> MATERIAL FOR THIS EXERCISE
----------------

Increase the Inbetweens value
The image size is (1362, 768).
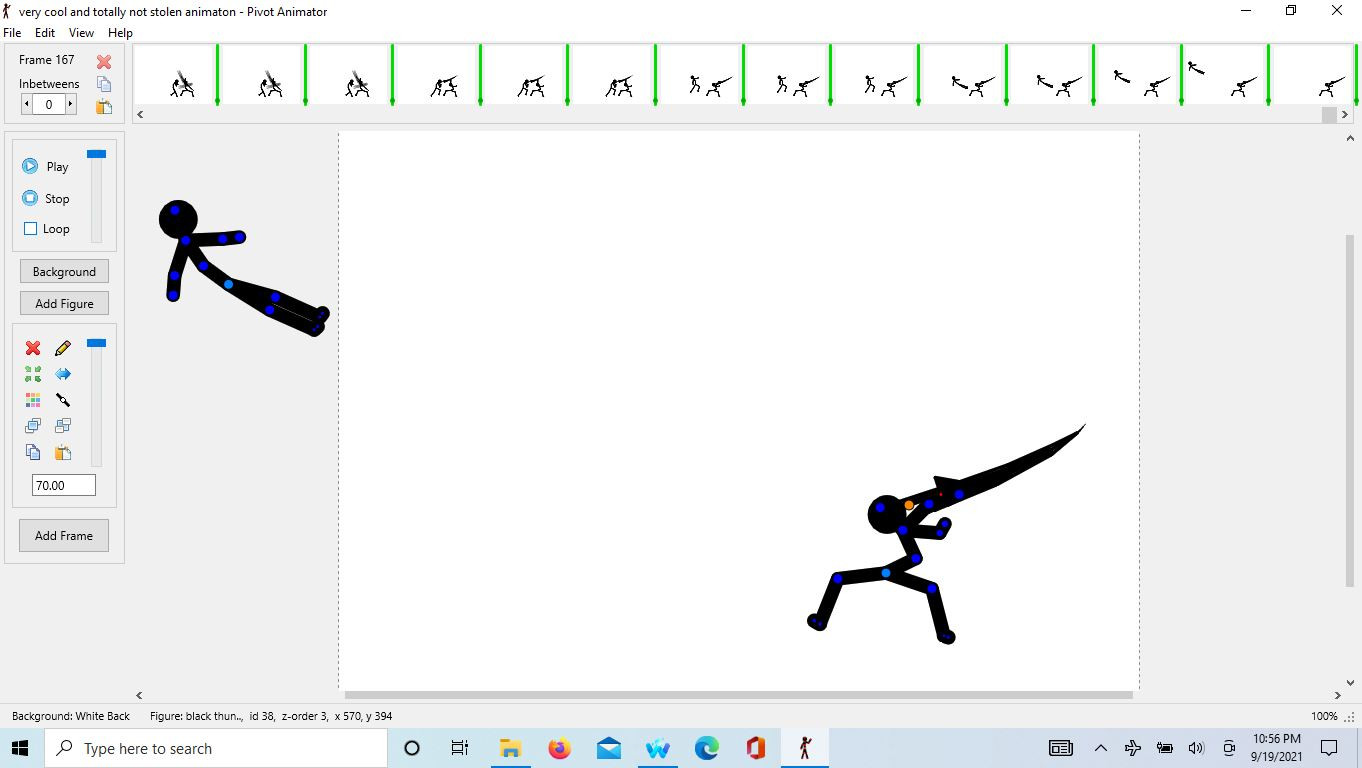point(70,104)
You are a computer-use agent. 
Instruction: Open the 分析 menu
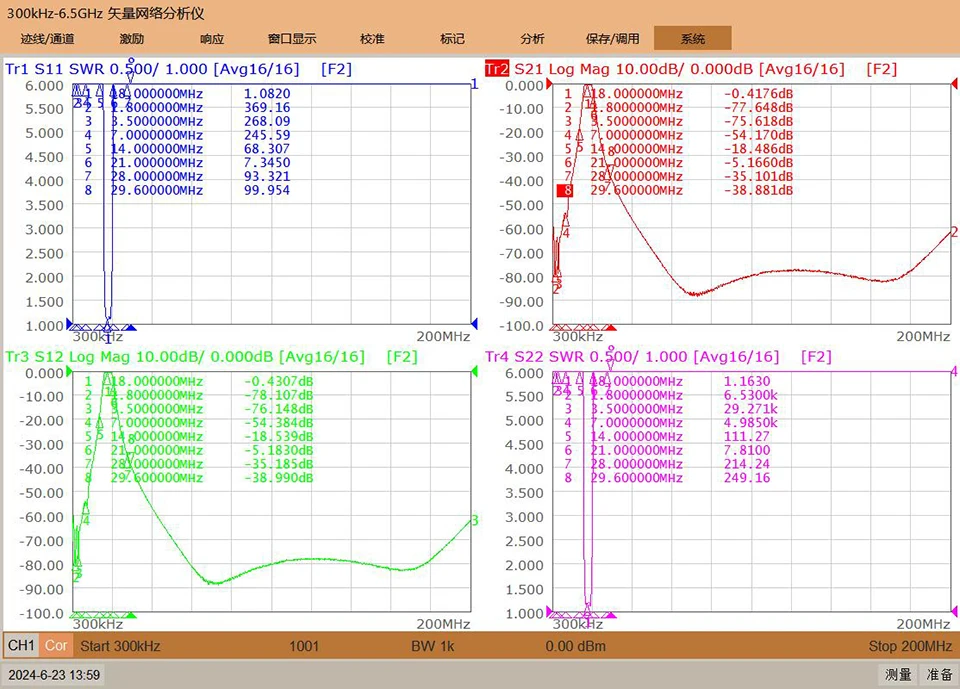(x=532, y=39)

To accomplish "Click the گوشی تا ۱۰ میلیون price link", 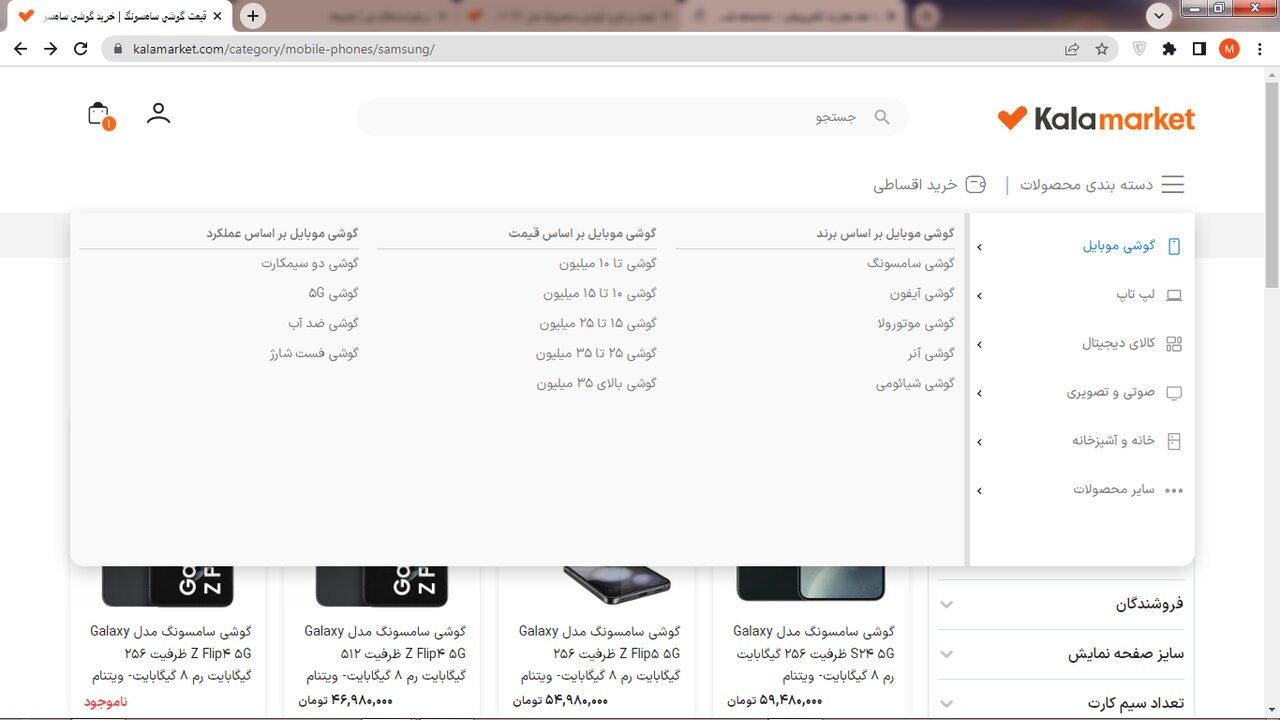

----------------

> WHAT YOU NEED TO DO
Transcribe every line from the records above without alteration, and leave out the images.

> COMPLETED TASK
Increase the Inbetweens value
The image size is (1362, 768).
point(70,104)
You are a computer-use agent. 
Instruction: Open the 分析 menu
(x=532, y=39)

To accomplish "Click the گوشی تا ۱۰ میلیون price link", 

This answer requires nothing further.